Some of the challenges they were aware of, but others they were not. For example, they didn't know about tax laws that could impact them because the wife is a French citizen while the husband is a U.S. citizen.

"Estate planning for clients where one is a non-U.S. citizen can be a bit nuanced," said Wilson, "so it is important to work with a financial advisor experienced in this type of planning and an experienced legal team."

Gifts Aren't Estate-Tax-Free

A key concern is that noncitizen spouses cannot necessarily receive gifted marital assets tax-free or inherit them estate-tax free, as do spouses who are citizens. "The unlimited marital deductions allow U.S. citizen spouses to gift during life or leave at death an unlimited amount of assets to each other free from federal gift and estate taxes," Wilson explained. "Non-U.S. citizen spouses are not entitled to these unlimited marital deductions."

For those married to noncitizens, the maximum amount they can gift to their spouse tax-free every year is limited; in 2019 the cutoff is $155,000. Any gifts in excess of that require filing a gift tax return.

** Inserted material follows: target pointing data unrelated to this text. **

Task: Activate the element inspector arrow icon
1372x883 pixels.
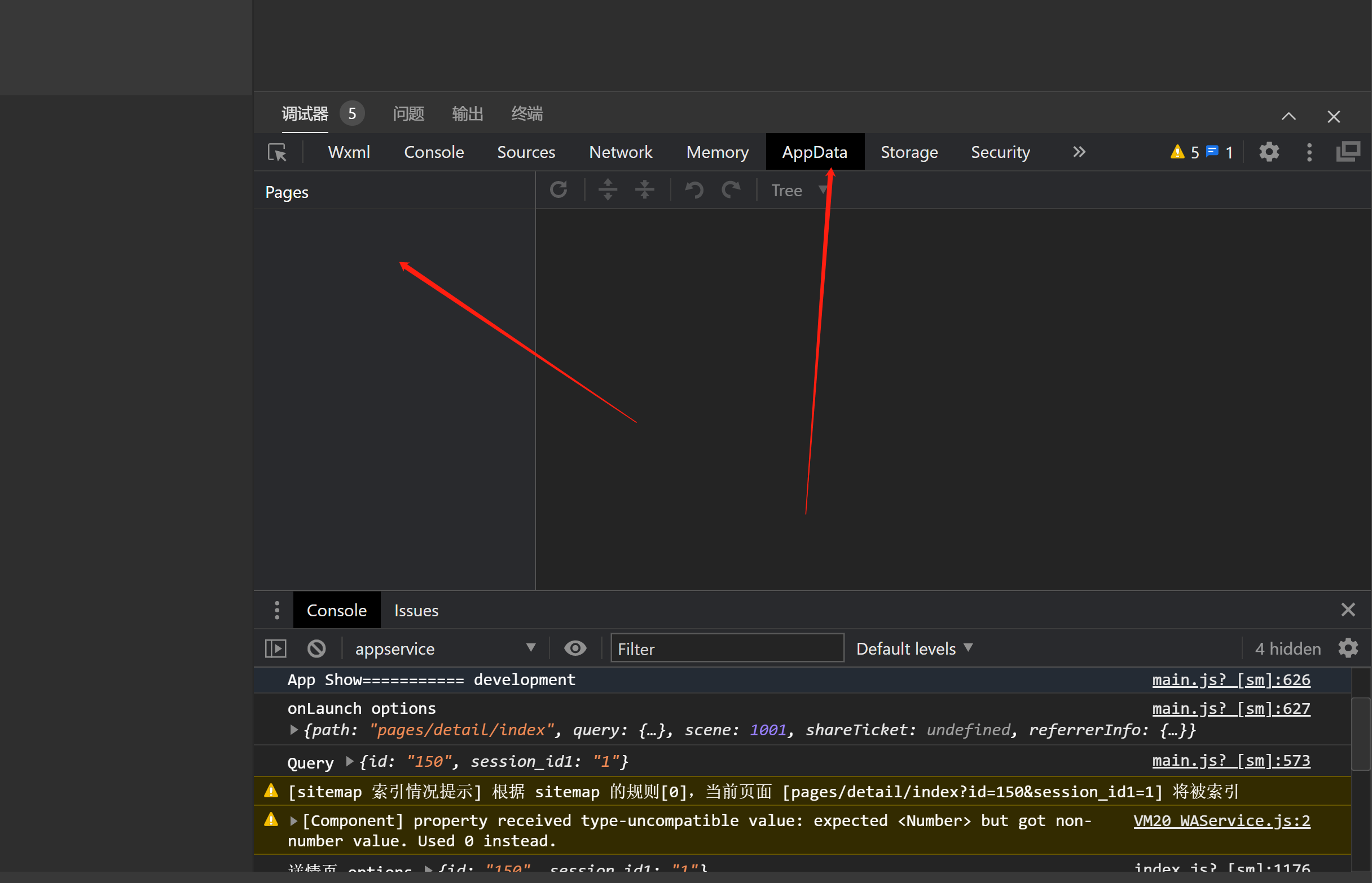Action: tap(278, 152)
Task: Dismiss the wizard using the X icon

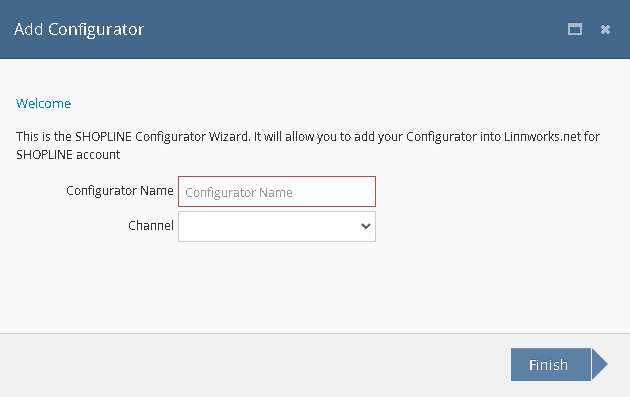Action: [605, 29]

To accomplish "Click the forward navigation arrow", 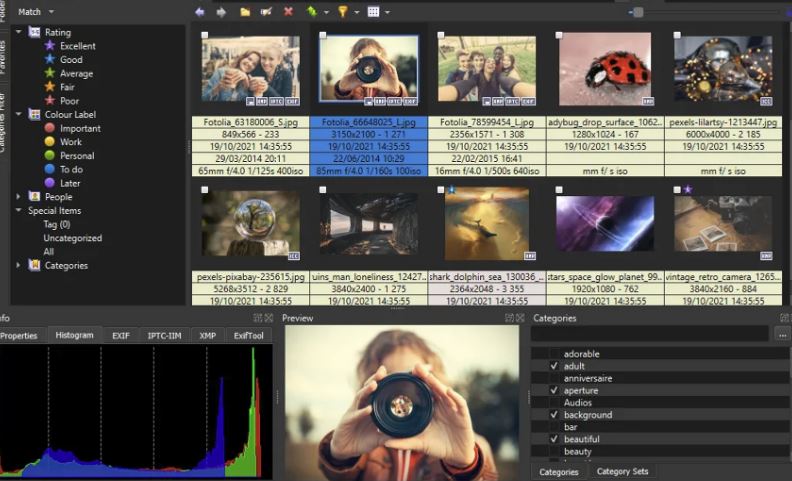I will [221, 12].
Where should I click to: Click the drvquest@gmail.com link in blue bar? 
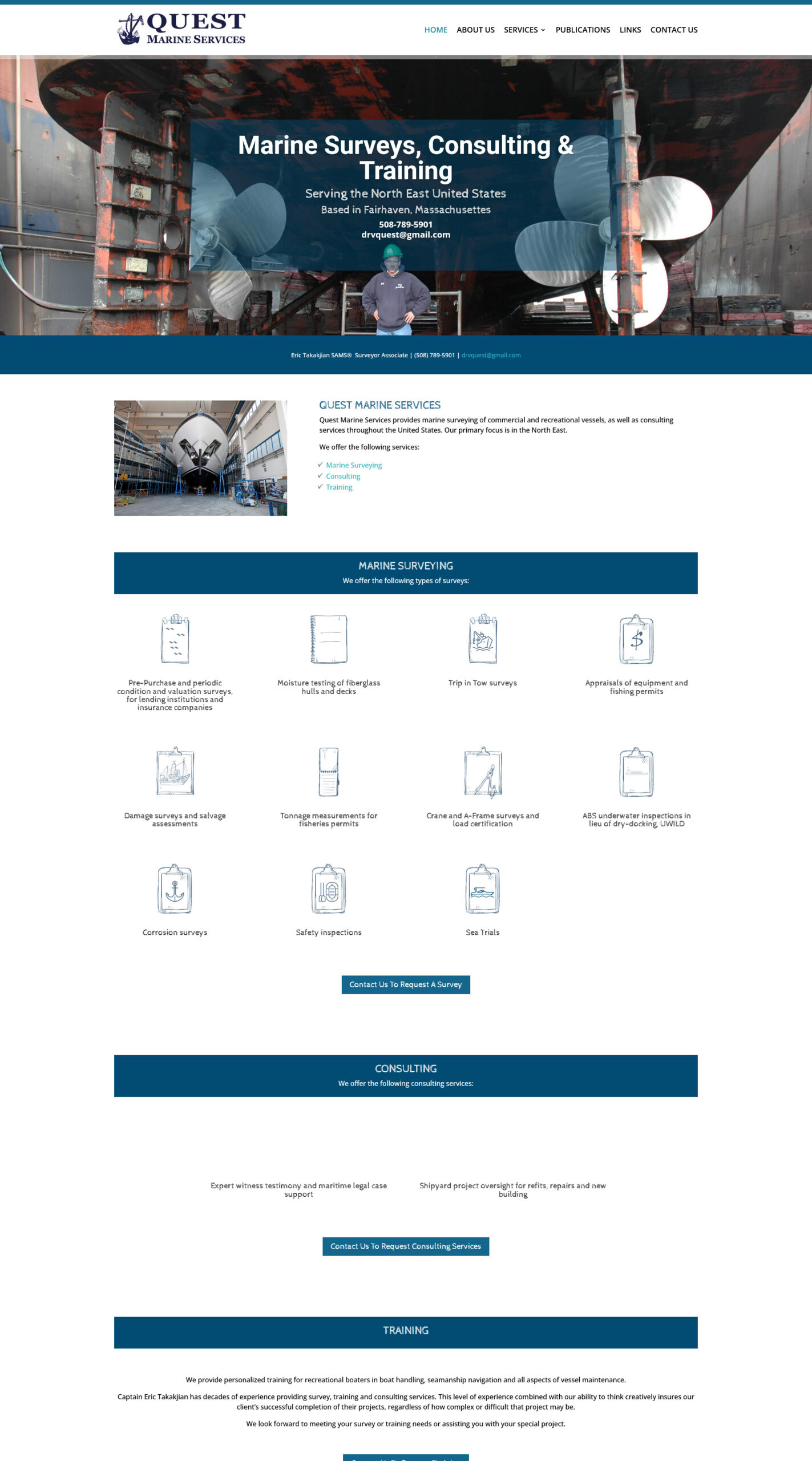tap(491, 355)
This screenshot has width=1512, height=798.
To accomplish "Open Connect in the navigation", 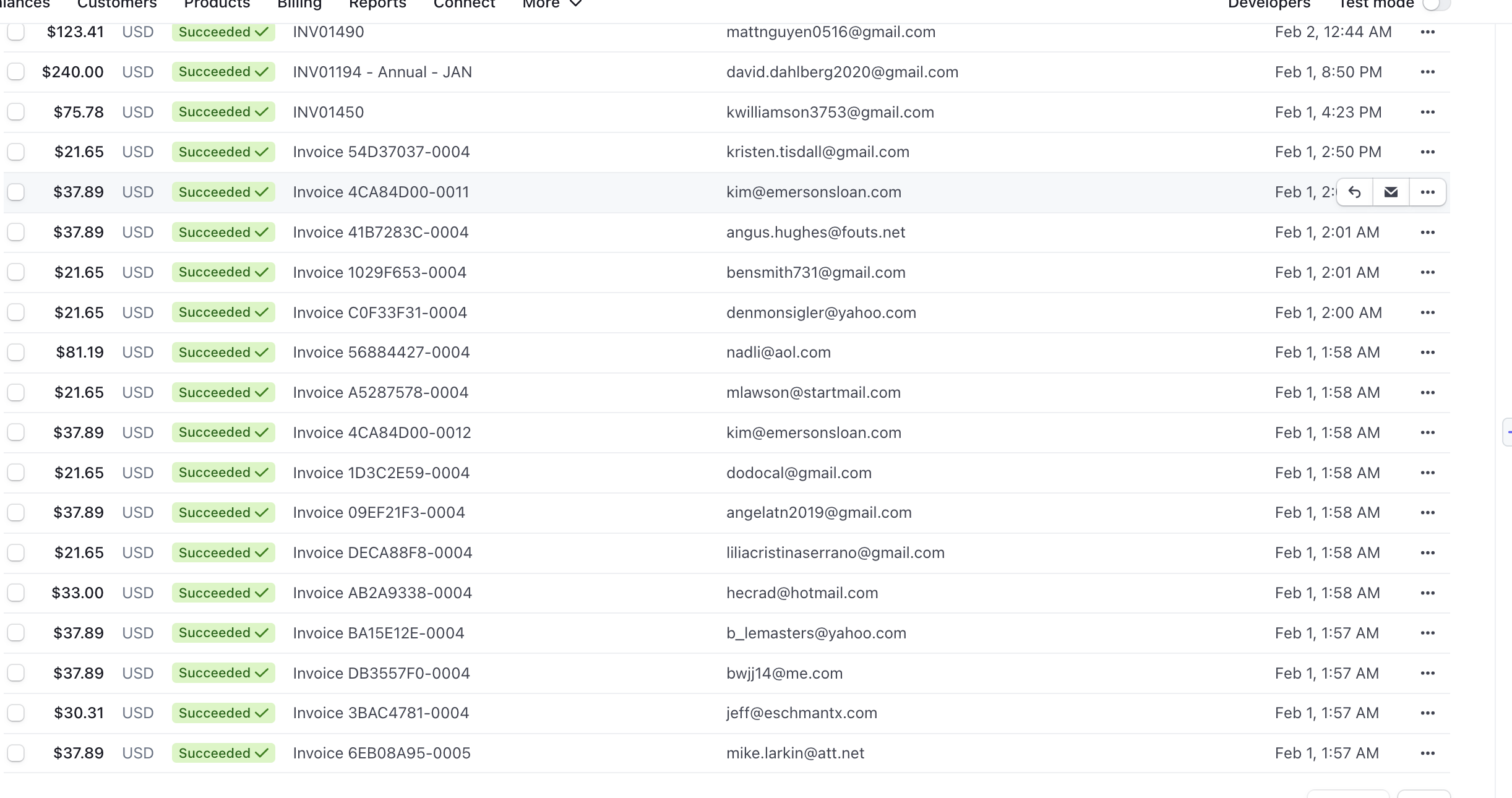I will point(464,4).
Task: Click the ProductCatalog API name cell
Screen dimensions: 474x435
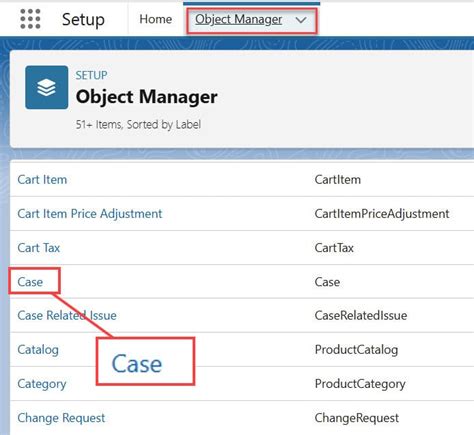Action: (x=356, y=350)
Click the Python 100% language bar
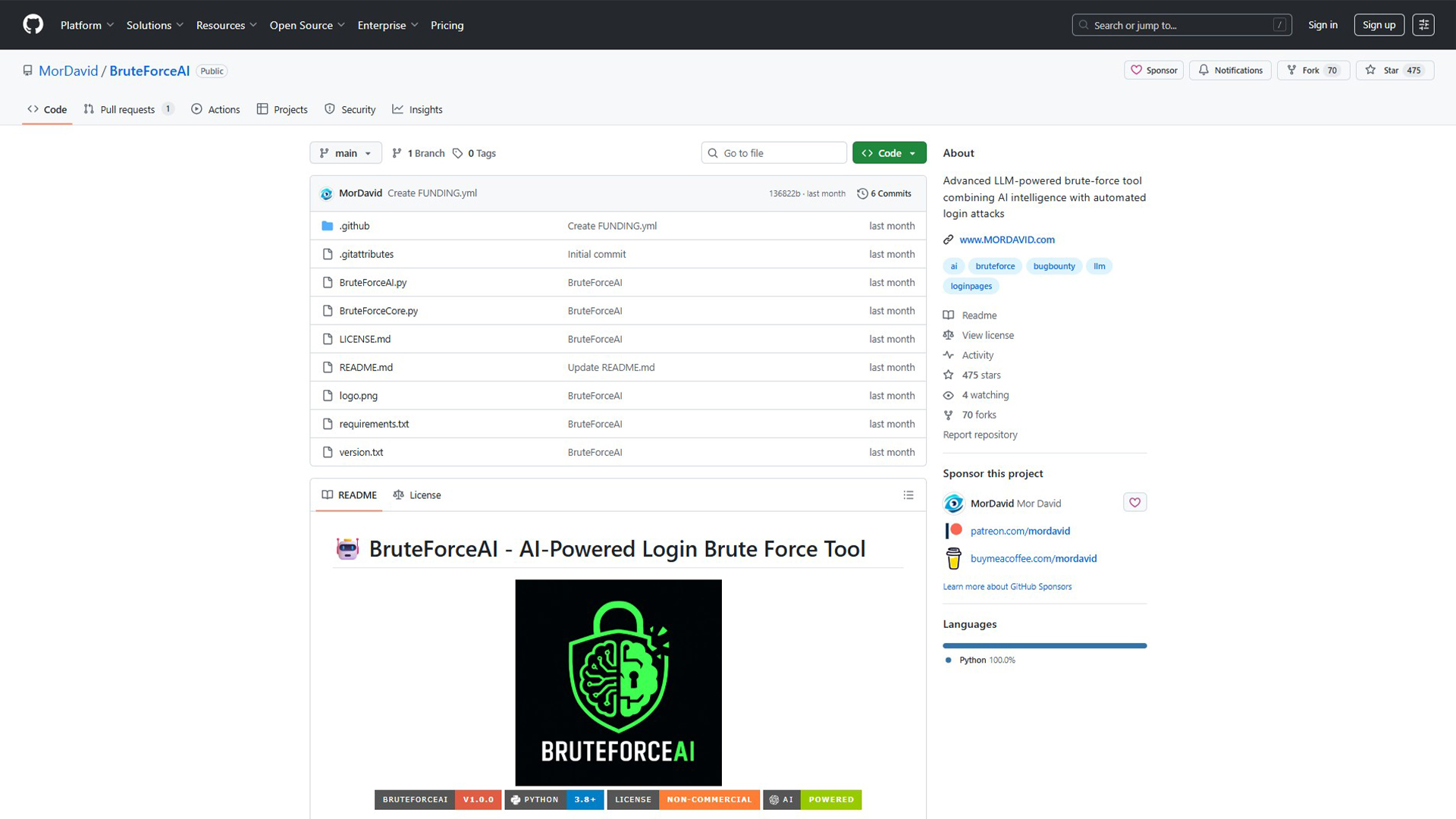 (1044, 645)
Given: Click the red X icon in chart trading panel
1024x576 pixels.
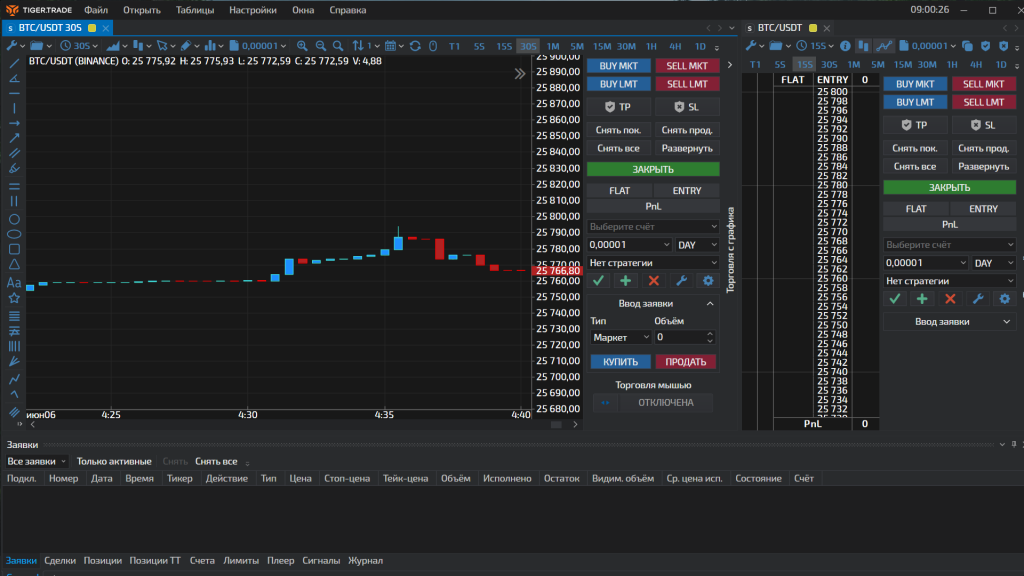Looking at the screenshot, I should [654, 281].
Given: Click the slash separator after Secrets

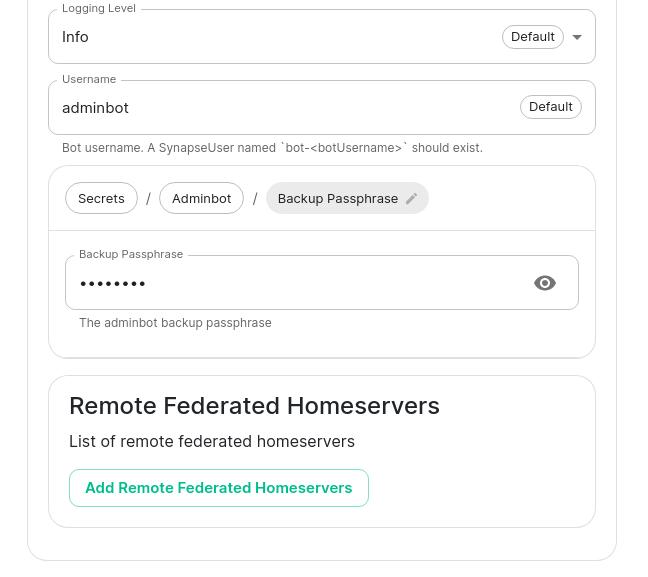Looking at the screenshot, I should tap(148, 199).
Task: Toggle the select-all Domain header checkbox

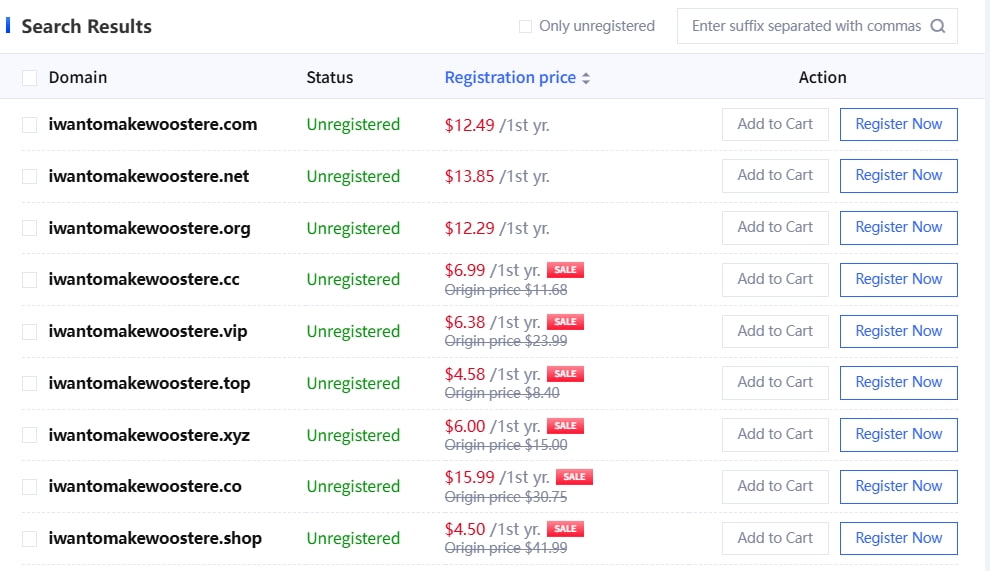Action: click(30, 78)
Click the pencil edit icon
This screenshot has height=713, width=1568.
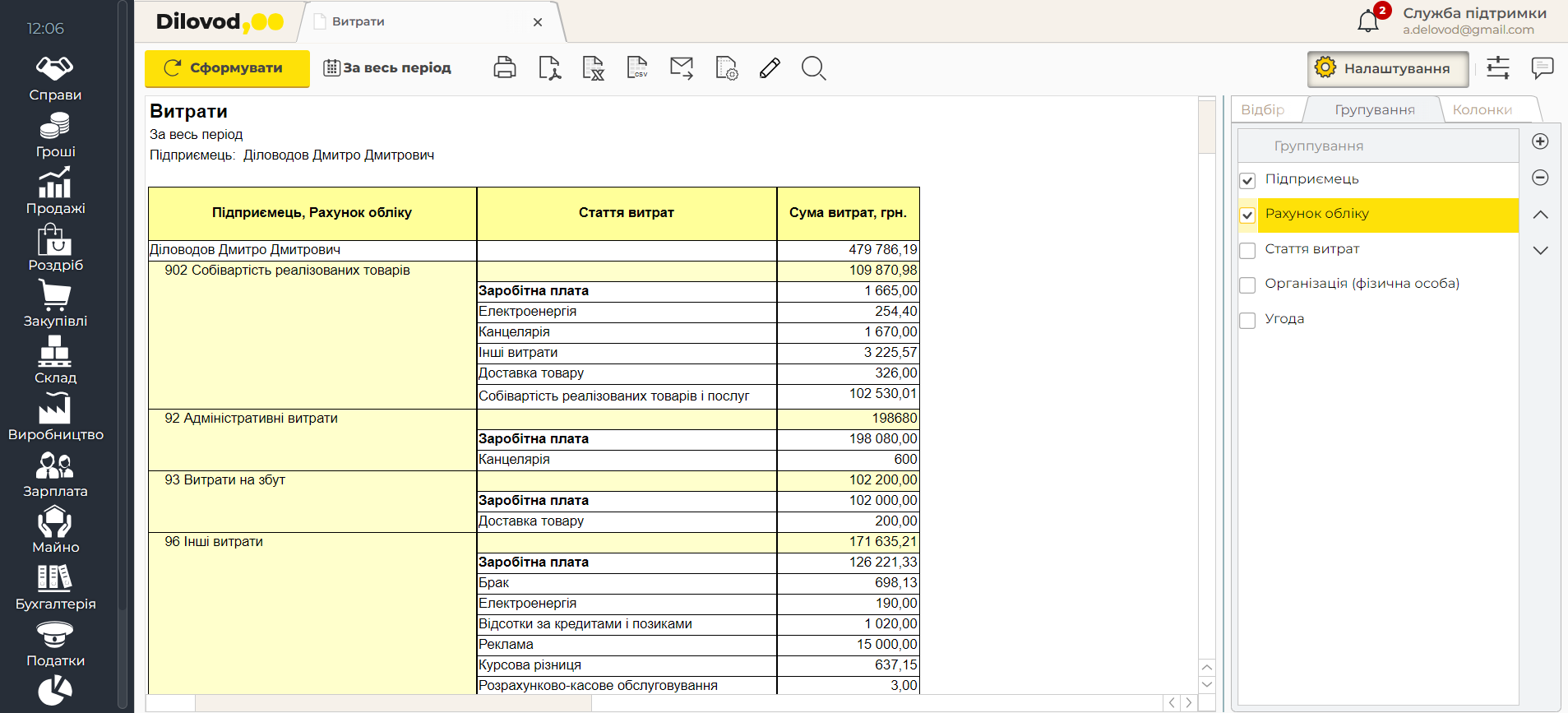770,68
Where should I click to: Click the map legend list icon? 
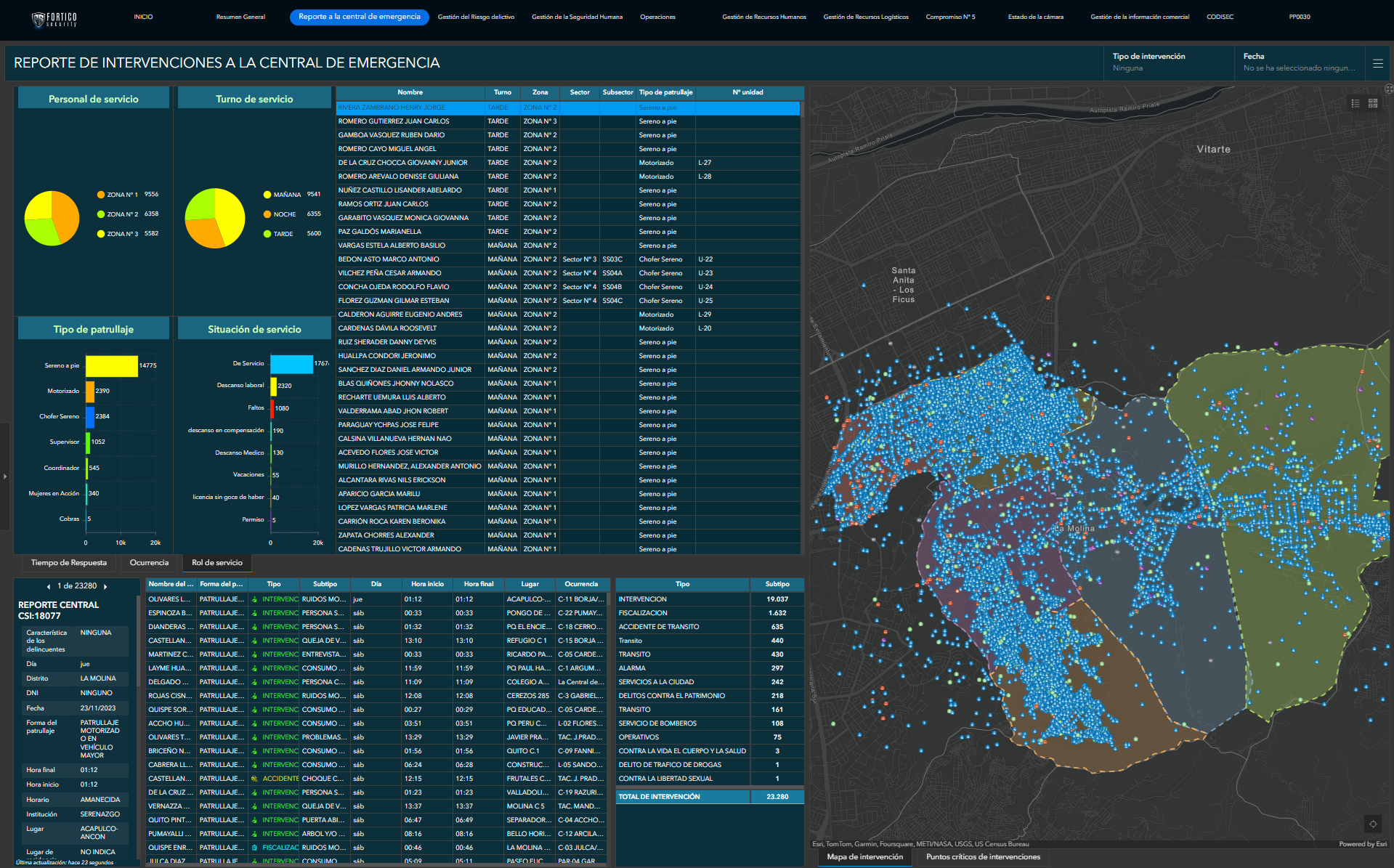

Moreover, upon the citizen spouse's death, there may be estate taxes to pay. In this case, if the husband—who is 10 years older than the wife—died first, any inheritance he left her that's over the federal exemption limit (currently $11.4 million) would be subject to immediate estate taxation because of the wife's international citizenship.

"This could be further complicated by the fact that some states have their own estate tax and inheritance tax laws," said Wilson.

But, he added, there are "various techniques that can be implemented to address these challenges."